Sunday, December 12, 2010
Saturday, November 27, 2010
A drunk feels smug
As he sips from a mug
For him beer has become a drug
* Which has turned his mind to murk
Let the drunk spend time with his beer
You'll soon hear him say he fought a bear
Who at his end shed a tear
And whose skin he stripped bare
Give the drunk more of his drug
And he'll begin to mutter
Fighting hard not to stutter
Over secrets he must not utter
As he slurps and hugs his mug
Unconsiously he'll be hunched and stare at the rug
Wondering if his insides have been wrung
And why his life has gone wrong
He'll get his keys ready to drive
Frowning as stars in his eyes arrive
He'll think of a toast and look to the coast
Lastly hearing the laughter of long dead ghosts.
Tuesday, November 23, 2010
It’s about 12noon, and the residents and workers of Boyle street Onikan Lagos, were glad they had generators in their offices and so couldn’t feel the heat of the midday sun, and so with the aid of a mechanical contraption, they didn’t have to sweat excessively.
Although in the past few weeks, the nations provider of that very scarce commodity—‘electricity’ had provided epileptic service but with sudden bursts of shocking long hours, (we suspect they may have fallen asleep or had been bribed at these moments) we hear they have gone on summer vacation to the Bahamas or some exotic Island where they will no doubt enjoy the fruits of their labour (I mean all the monies from connecting back lines has to be spent someday).
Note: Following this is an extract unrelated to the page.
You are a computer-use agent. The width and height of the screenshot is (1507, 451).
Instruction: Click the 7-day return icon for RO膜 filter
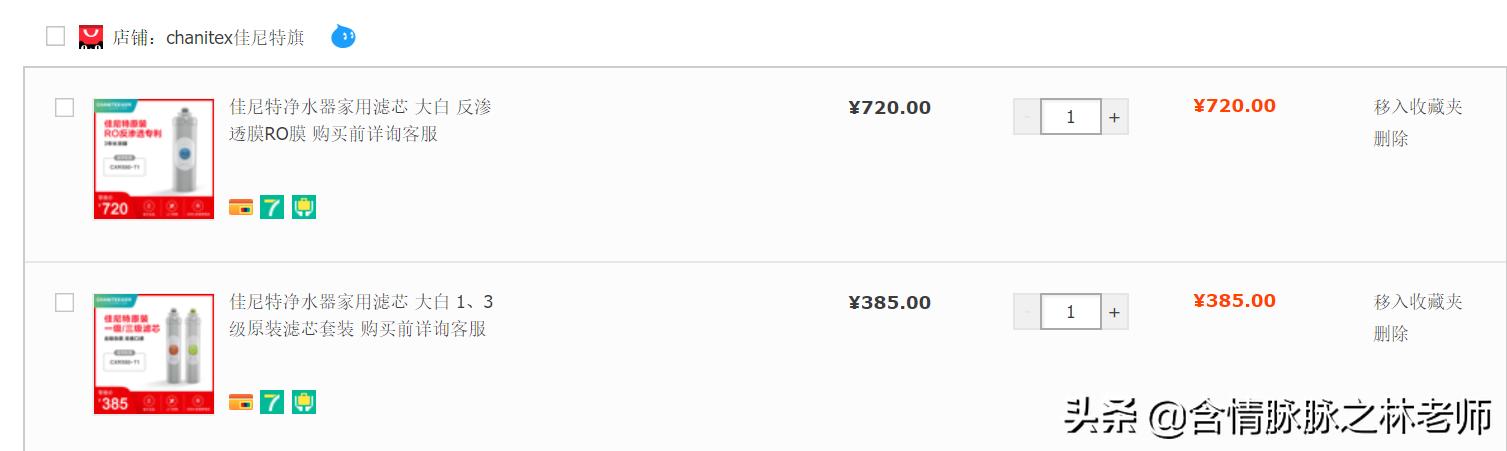tap(272, 207)
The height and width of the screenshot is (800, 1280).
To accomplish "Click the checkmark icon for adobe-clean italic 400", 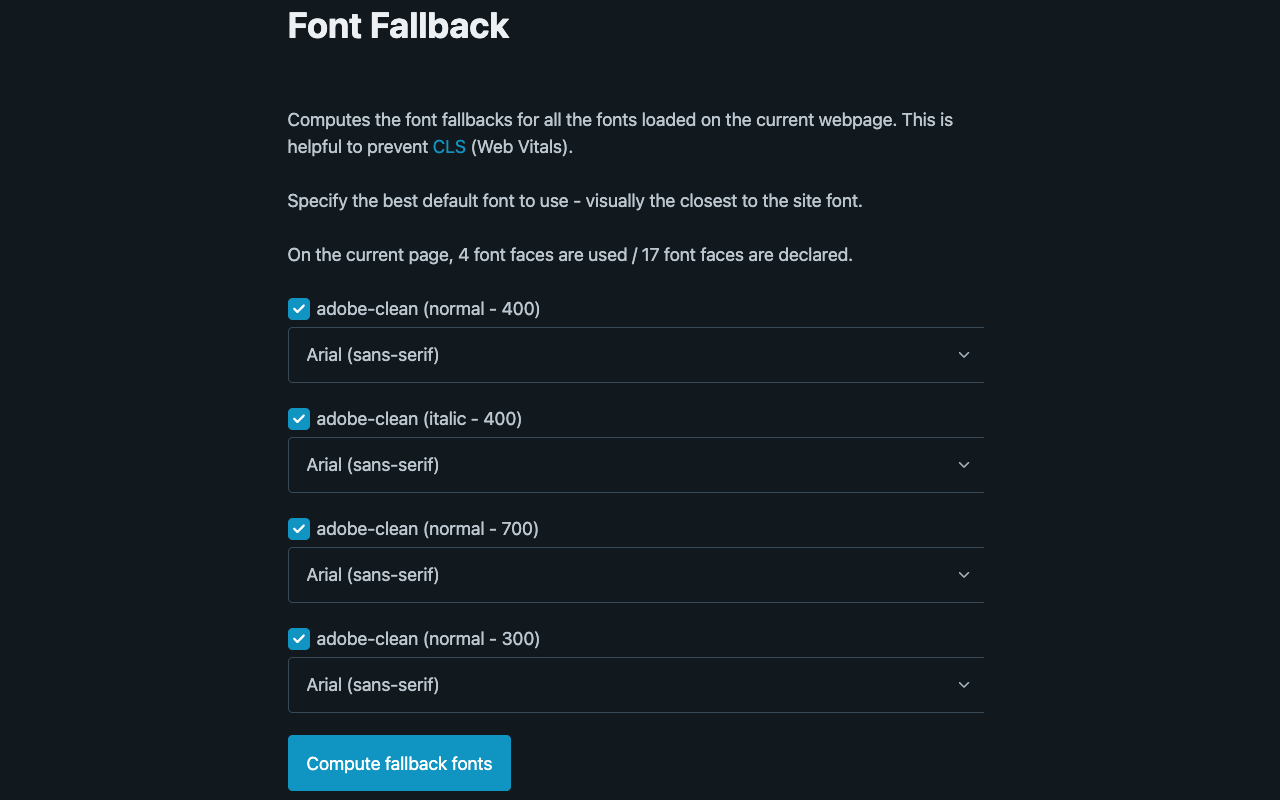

So on this hot day about 12pm, (we have mentioned this haven’t we) our top agent that female of incomparable beauty, that genius whom Einstein would have envied, that defender of the masses, that upholder of justice, that deep thinker of thoughts unknown; agent 90210 aka Fifi, was out on a secret mission.
On her way to this very important mission, she was called to spy on bags which a seller from Iraq had just brought into the country. These bags had the potential to hide shoulder held blast guns (whatever those might be).
Suddenly Fifi spots some men in pinkish-purplish shirts and black trousers walking about and deflating tyres, and just when they were about to walk up to her mini parakeet aka the fifi van, she gives the stance of peace and goes into fight mode.
Yes I know you’re probably wondering what this is all about yeh!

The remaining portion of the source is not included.